# Short task
Begin at the line that has "The width and" and stop at the end of the data, reproducing those lines with "watchlist panel" replaced by "alerts panel" and everything else unchanged. Leave the pictures out of your answer.

# Stored data

------------------------

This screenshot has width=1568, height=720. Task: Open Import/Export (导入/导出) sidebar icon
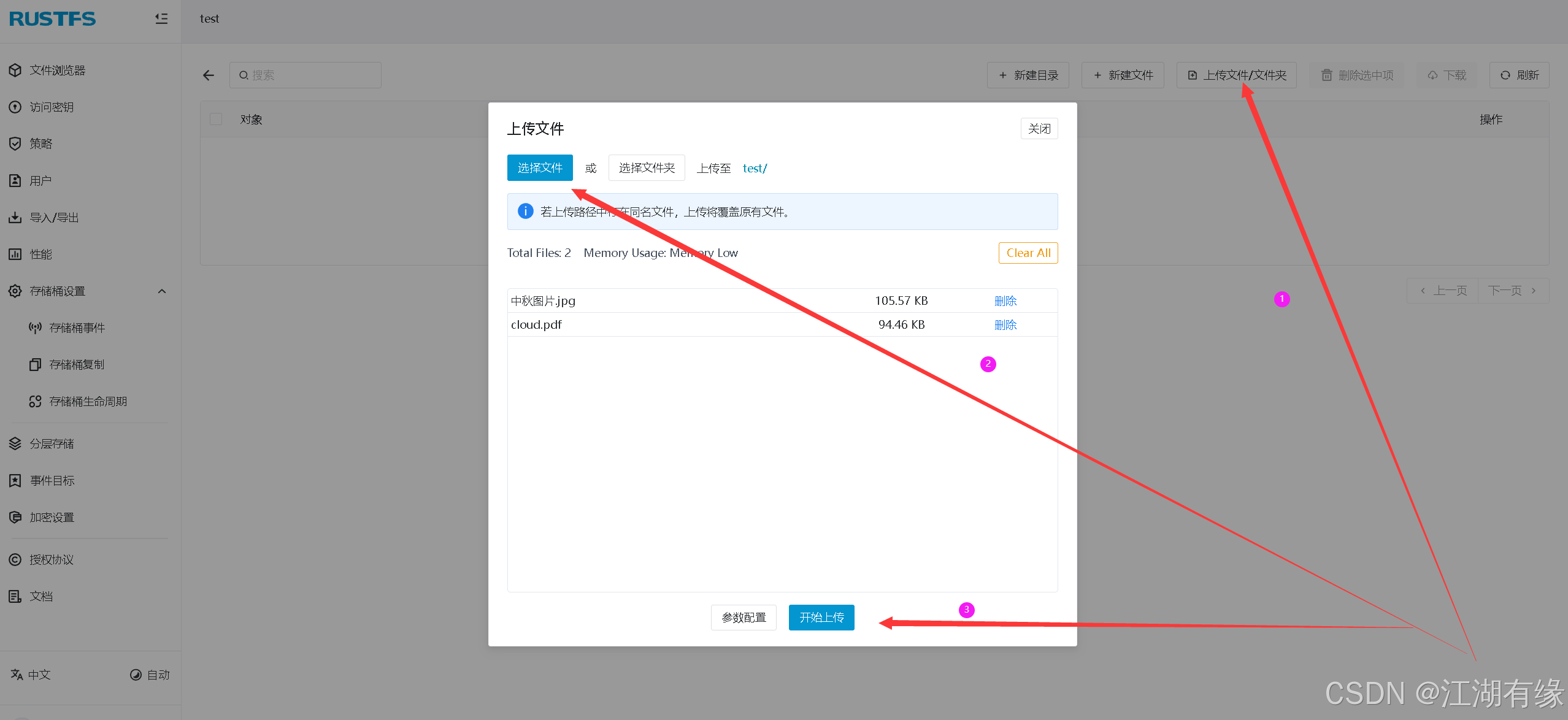click(x=15, y=217)
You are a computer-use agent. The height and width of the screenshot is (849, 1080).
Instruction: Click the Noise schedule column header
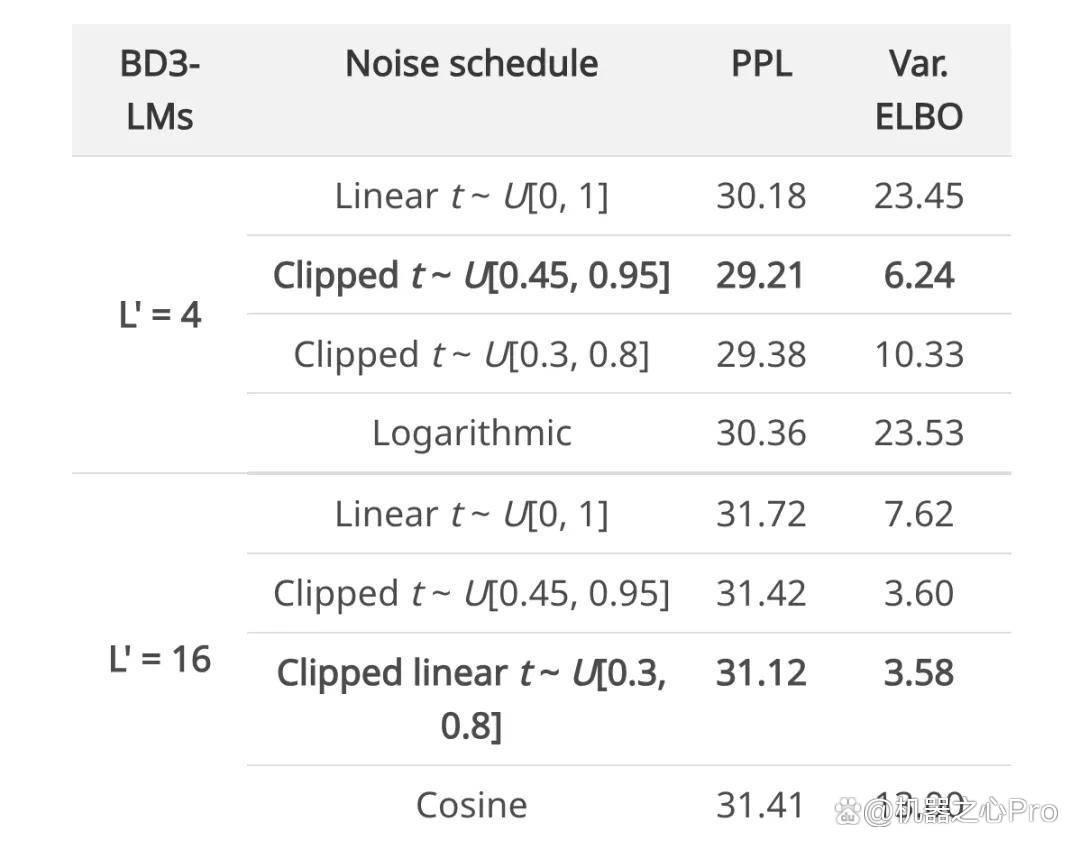[x=472, y=63]
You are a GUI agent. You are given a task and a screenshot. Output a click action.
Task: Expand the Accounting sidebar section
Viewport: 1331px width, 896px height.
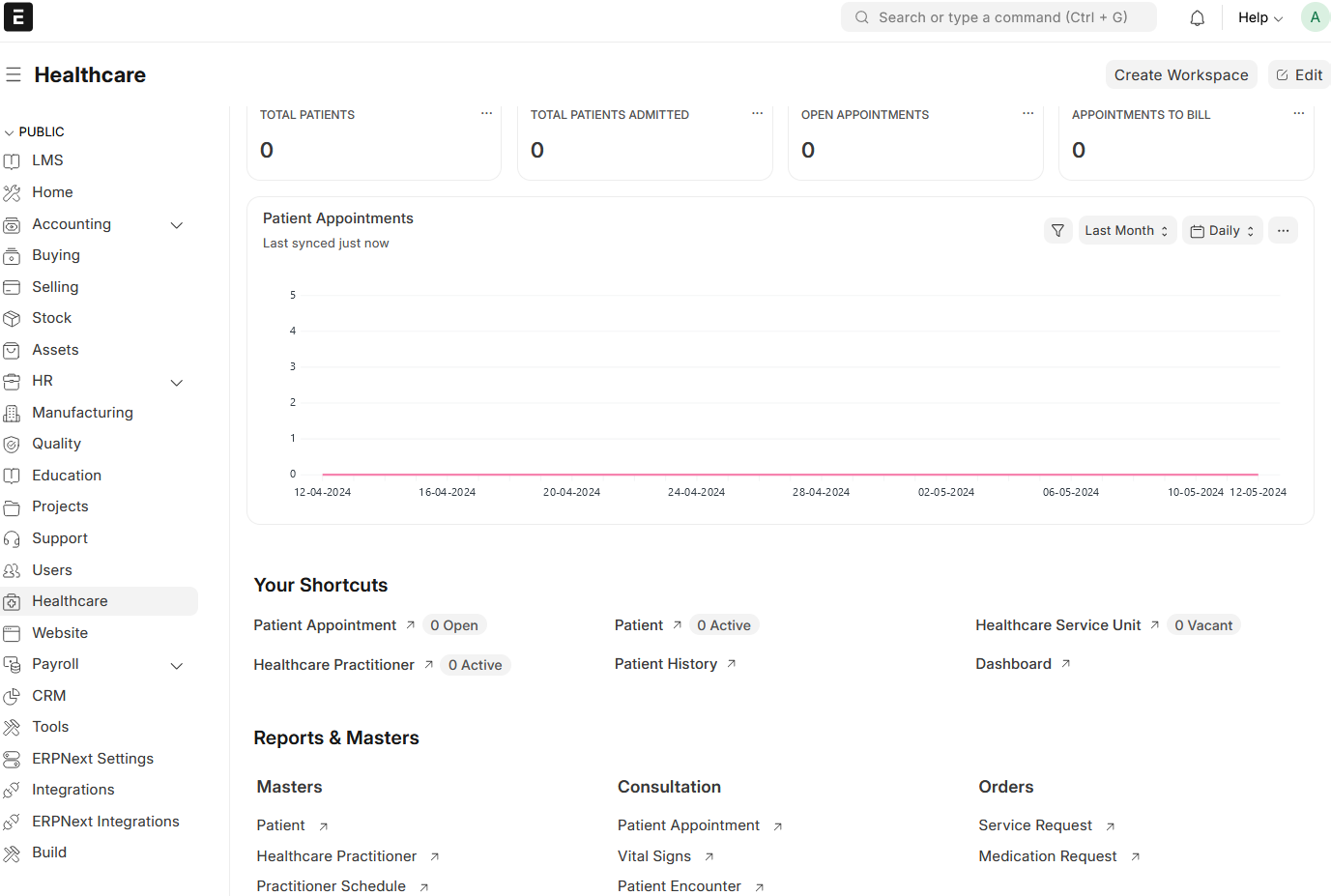click(177, 224)
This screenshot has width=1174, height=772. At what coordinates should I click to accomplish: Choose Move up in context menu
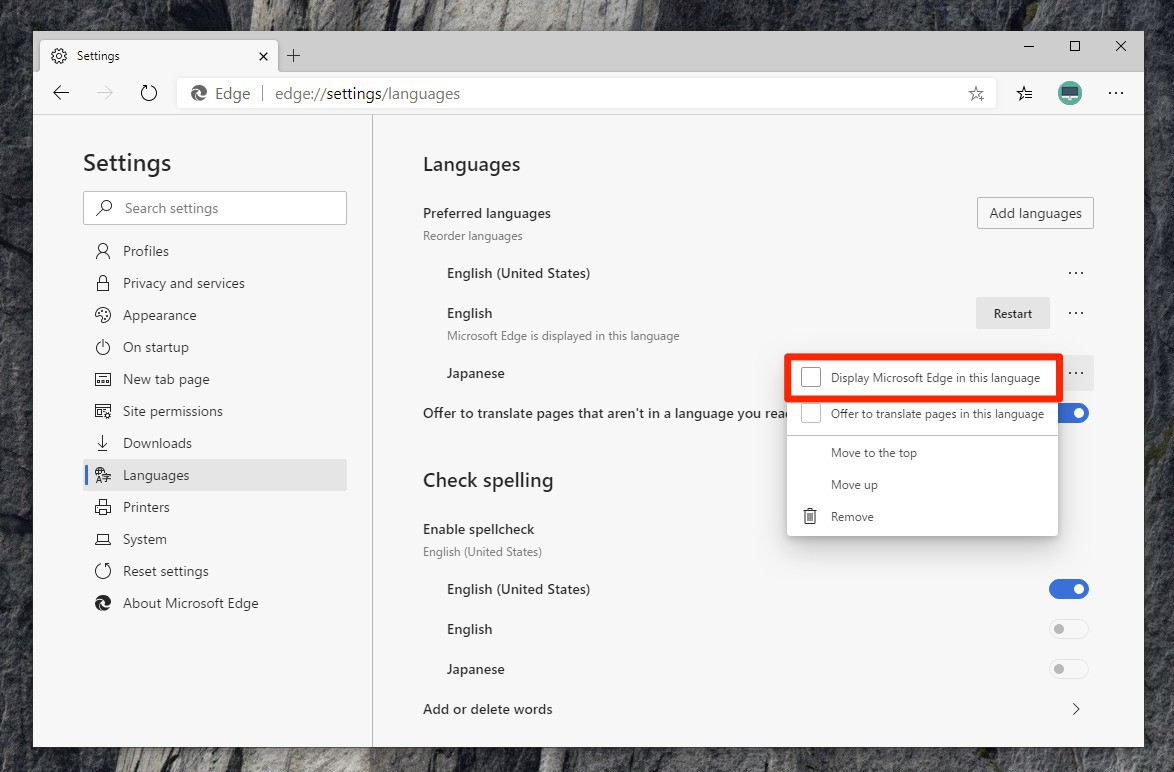coord(854,485)
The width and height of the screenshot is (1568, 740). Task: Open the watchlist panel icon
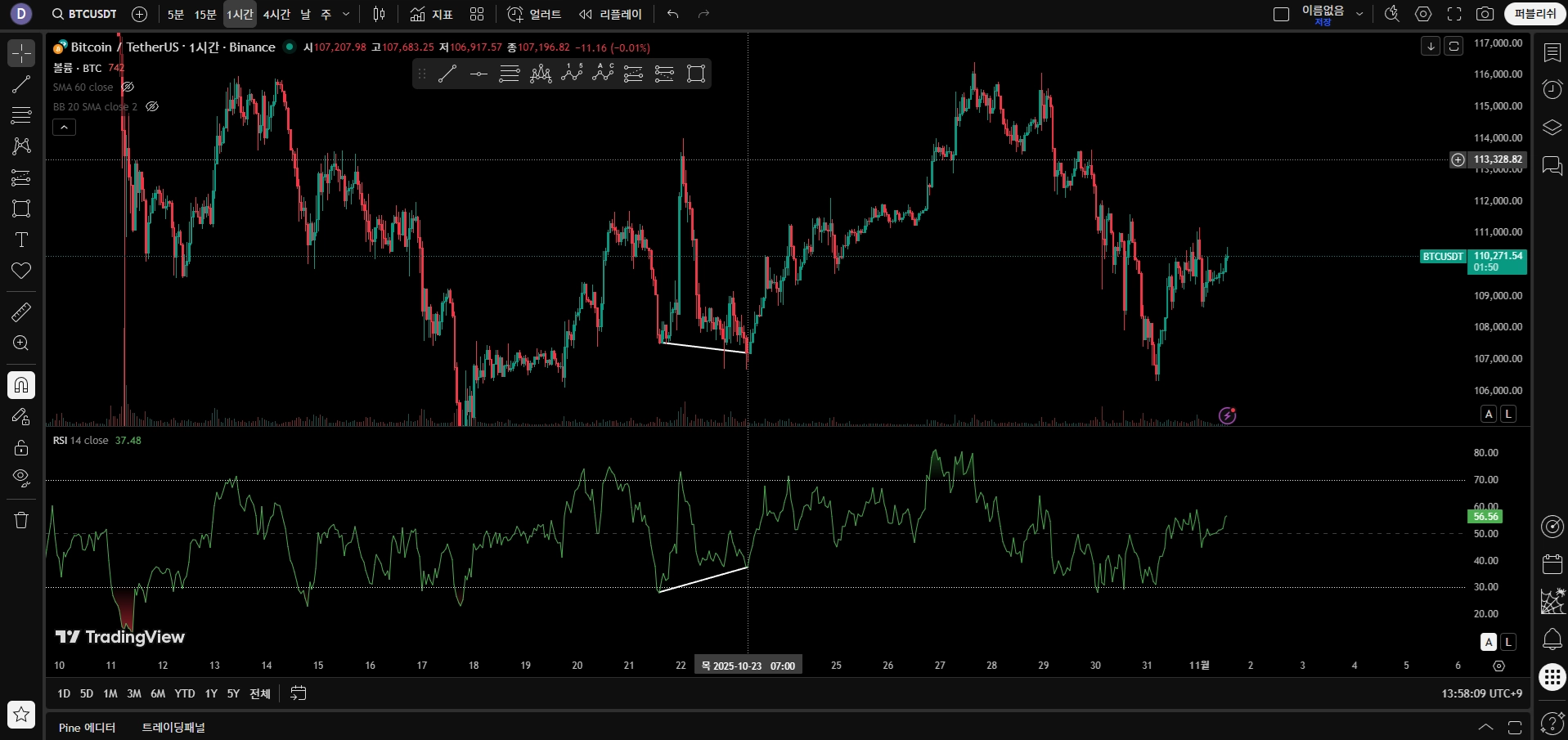[1552, 53]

------------------------

# Final result
The width and height of the screenshot is (1568, 740). Task: Open the alerts panel icon
[1552, 53]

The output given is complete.